**Task requirements:** In the storm chase log below, why did the crew stop circling the storm and fly to Minot? Please answer in one to three sentences.

May 22, 2012

Statistics:

Initial Target: Minot, ND
Departure: Olathe, KS KOJC 12:00 pm
Arrival: Minot, ND KMOT 9:00 pm
Intercepts: Minot, ND
Tornadoes: 0
Hail: Non-Severe (not measured)
Wind: Non-Severe (not measured)
Features: Wall Cloud, RFD Gust Front, Updraft Base
Miles: 930 KOJC->KYKN->KBIS->KMOT

Summary:

First storm chase in an airplane. Targeted north central North Dakota for afternoon initiation of isolated tornadic supercells initiating on a warm front/dryline triple point. Took off from KOJC, Olathe, KS in a Cessna 182 with Caleb Elliott at the controls, Phil Bates shooting video in the front, and me running data and photograph from the backseat. Stopped in Yankton, SD and Bismarck, ND for fuel. Storms initiated northwest of Minot and flew in for the intercept. Missed brief, uncondensed spinup tornado, but circled storm encountering moderate turbulence under flanking line gust front. Circled in storm inflow as wall cloud cloud developed without spinning up tornado. Called it a chase as fuel ran low and headed to Minot for fuel, dinner, and a room, encountering moderate turbulence after leaving the storm, and landing slightly airsick and exhausted.

Crew and Equipment:

Chase partners: Caleb Elliott and Phil Bates.  Equipment:  2010 Cessna 182S with Garmin G1000. Dell Inspiron Laptop.  Millenicom 760 USB datacard, Holux 236 GPS, Canon 60D with EF-S 10-22mm, 50mm, and Sony HDR-XR500v.

Video:

 

Details:

Warning to pilots:

I don't get preachy in my logs too often, telling people what they can and cannot do, but I feel that a few words of caution are necessary before I dive into this chase log. I've had several people tell me I'm crazy and that aerial storm chasing is extremely dangerous. Without the proper precautions, aerial storm chasing is indeed crazy and extremely dangerous. With the proper precautions, I think it can be done safely and effectively. At no point did we fly through or under any storms. We maintained VFR flight conditions throughout the flight, operating in clear air, and maintaining an escape route away from the storm to an airport in that clear air. Together, Caleb and I are very experienced in both flying and storm chasing and went to great lengths to remove ourselves from most of the hazards of chasing storms in an airplane. No pilot should attempt an aerial storm chase without being intimately familiar with supercell structure and forecasting severe weather.

**Extracted material:**
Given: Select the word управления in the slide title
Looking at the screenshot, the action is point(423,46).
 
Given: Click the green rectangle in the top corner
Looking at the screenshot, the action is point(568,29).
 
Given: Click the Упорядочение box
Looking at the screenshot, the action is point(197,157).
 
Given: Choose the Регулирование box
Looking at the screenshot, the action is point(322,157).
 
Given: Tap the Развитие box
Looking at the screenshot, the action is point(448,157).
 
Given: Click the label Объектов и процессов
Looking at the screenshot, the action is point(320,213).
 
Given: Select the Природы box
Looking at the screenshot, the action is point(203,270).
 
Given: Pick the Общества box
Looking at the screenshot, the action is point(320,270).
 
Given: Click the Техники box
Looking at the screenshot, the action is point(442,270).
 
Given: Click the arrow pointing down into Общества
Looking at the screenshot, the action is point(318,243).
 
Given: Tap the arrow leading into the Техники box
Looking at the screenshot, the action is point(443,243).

...

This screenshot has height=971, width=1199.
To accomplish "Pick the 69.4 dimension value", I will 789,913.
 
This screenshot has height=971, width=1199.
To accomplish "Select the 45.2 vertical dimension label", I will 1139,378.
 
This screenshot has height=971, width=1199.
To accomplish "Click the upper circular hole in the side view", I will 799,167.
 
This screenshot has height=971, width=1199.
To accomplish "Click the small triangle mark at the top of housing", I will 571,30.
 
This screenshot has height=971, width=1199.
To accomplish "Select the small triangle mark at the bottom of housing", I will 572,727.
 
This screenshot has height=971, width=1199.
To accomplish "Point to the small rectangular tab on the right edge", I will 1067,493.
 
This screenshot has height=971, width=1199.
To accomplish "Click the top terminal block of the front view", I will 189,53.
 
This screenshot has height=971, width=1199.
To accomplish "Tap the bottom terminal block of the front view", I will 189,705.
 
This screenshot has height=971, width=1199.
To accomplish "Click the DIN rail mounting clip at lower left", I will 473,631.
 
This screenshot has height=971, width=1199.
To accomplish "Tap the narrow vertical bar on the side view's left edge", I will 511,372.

**Answer for this exercise:** They called off the chase because their fuel was running low. They flew to Minot for fuel, dinner, and a room.